### [MATERIALS PROVIDED]

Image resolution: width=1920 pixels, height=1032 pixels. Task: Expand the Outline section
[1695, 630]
...
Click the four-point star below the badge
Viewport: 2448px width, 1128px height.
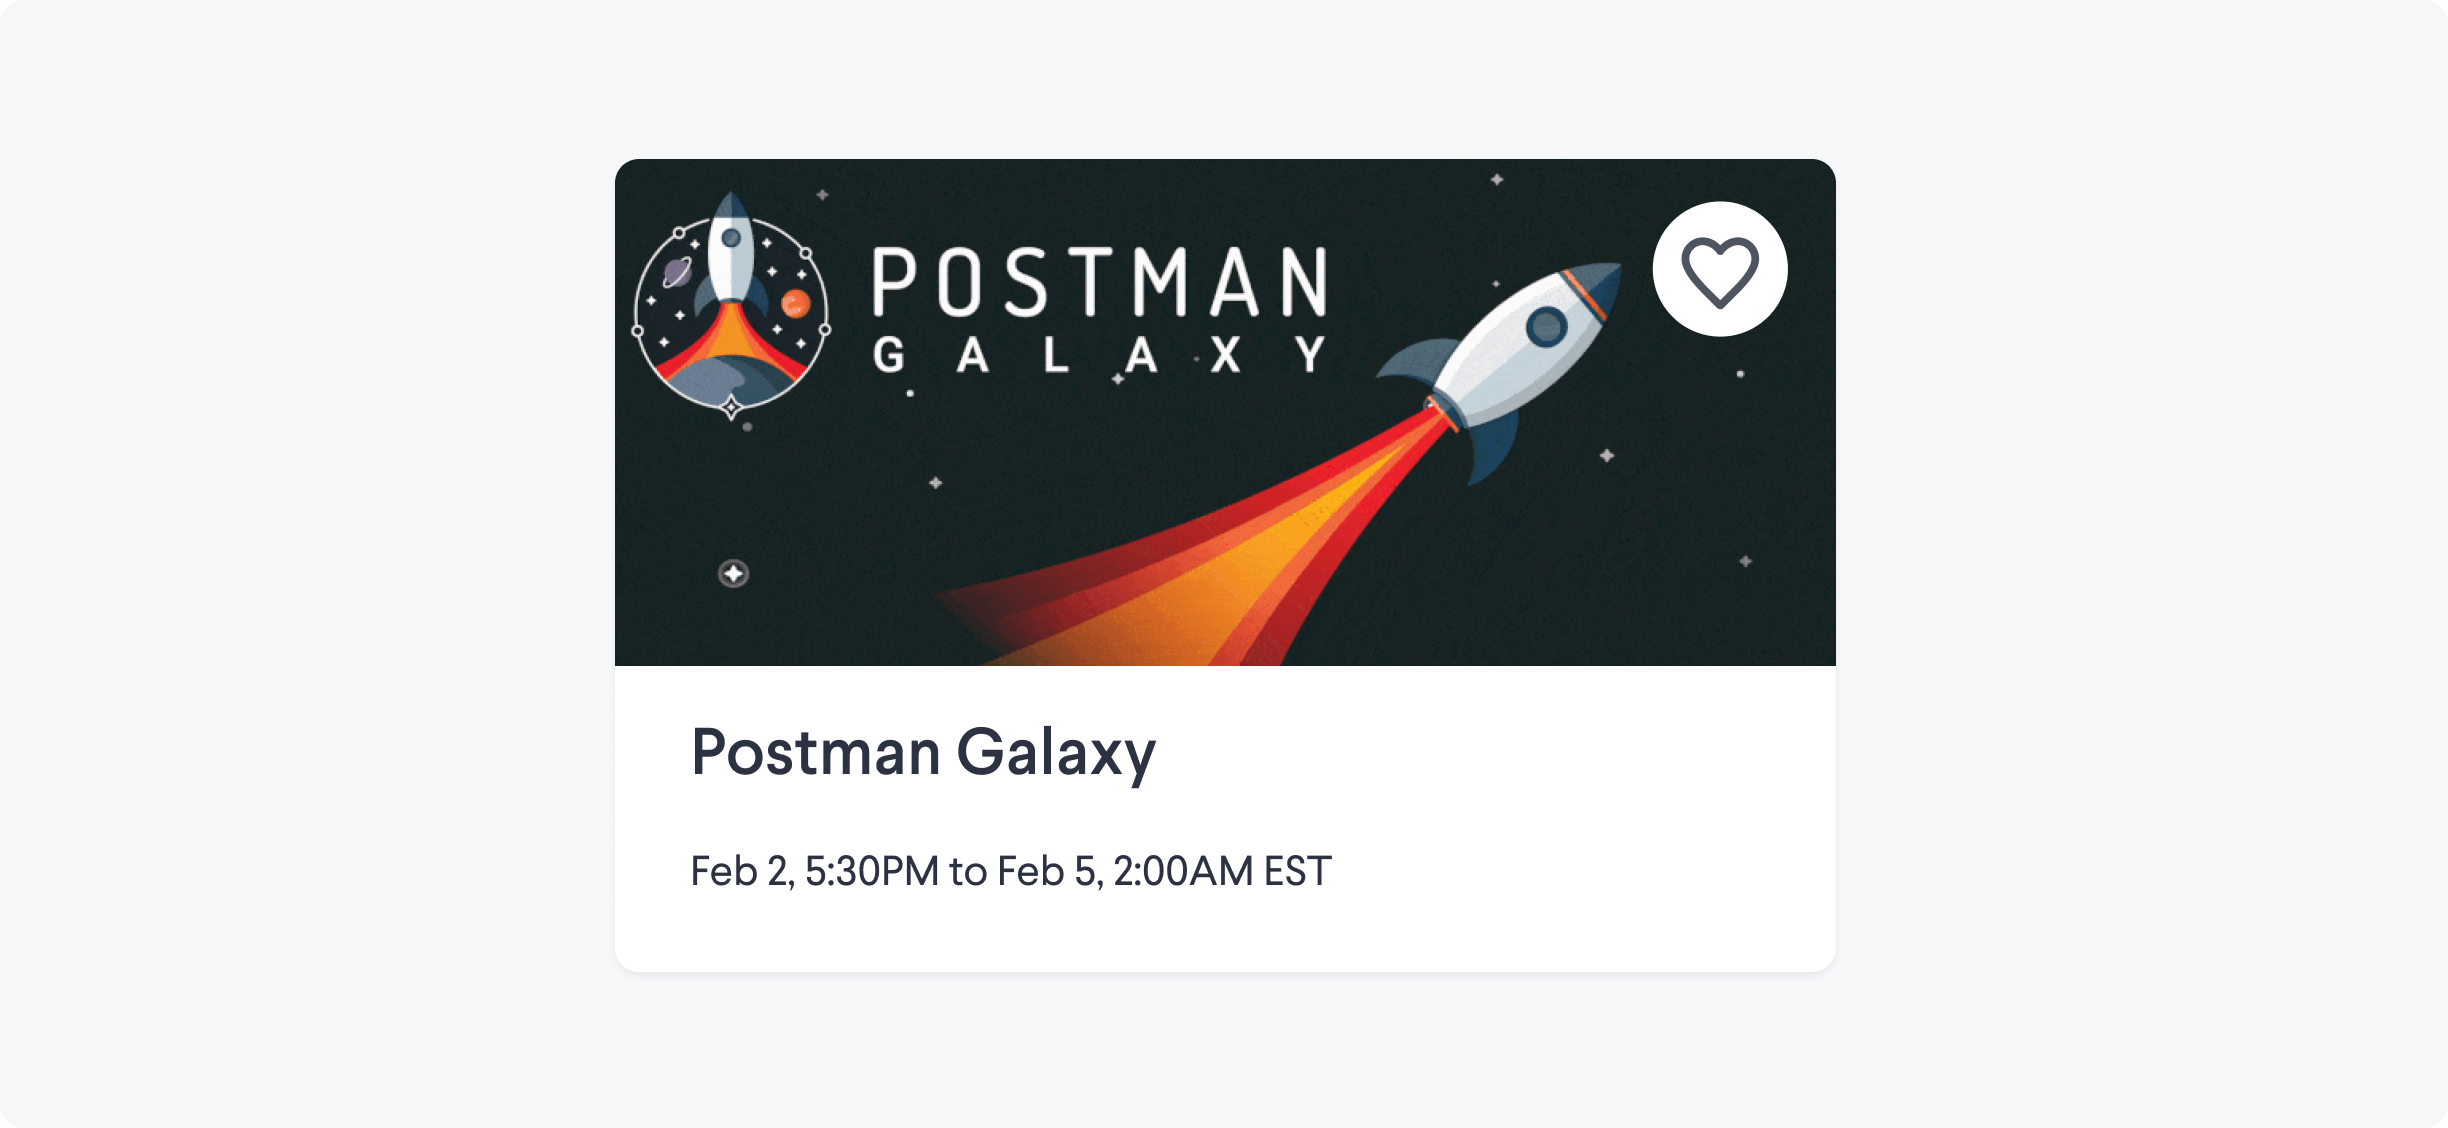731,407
* * *
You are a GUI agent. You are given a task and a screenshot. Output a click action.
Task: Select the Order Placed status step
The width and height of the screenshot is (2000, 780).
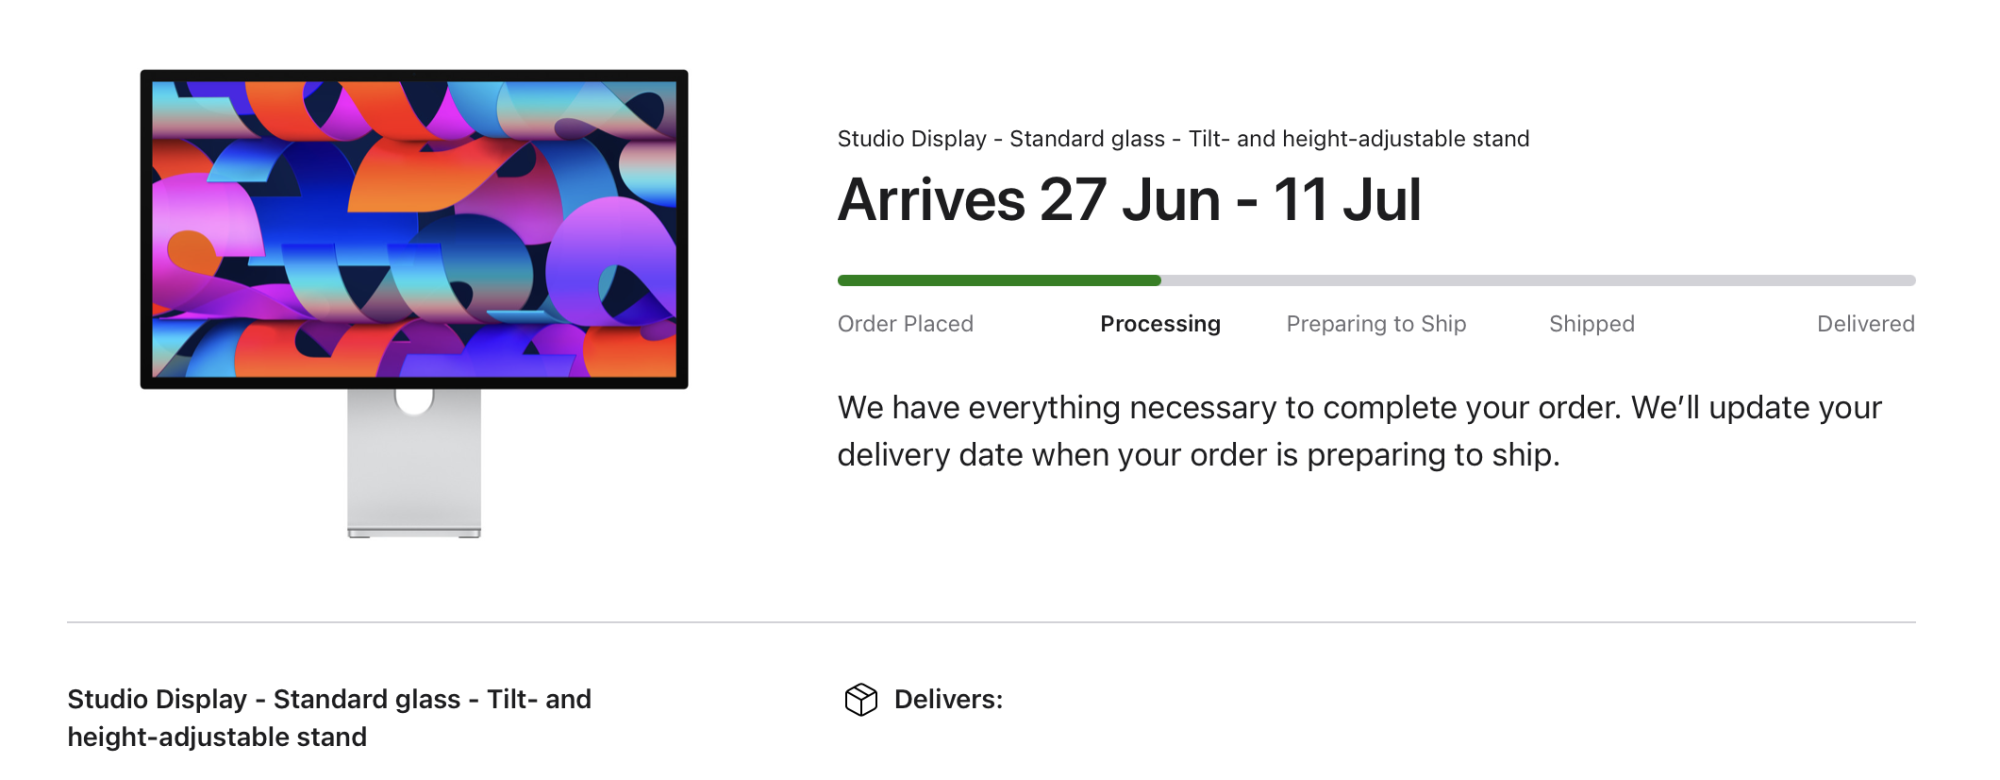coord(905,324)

### [DESCRIPTION OF THE TASK]
Transcribe the lines starting at the one containing "Image resolution: width=1920" and ending at the one containing "[1695, 630]", both included.

### [CORRECT ANSWER]
Image resolution: width=1920 pixels, height=1032 pixels. Task: Expand the Outline section
[1695, 630]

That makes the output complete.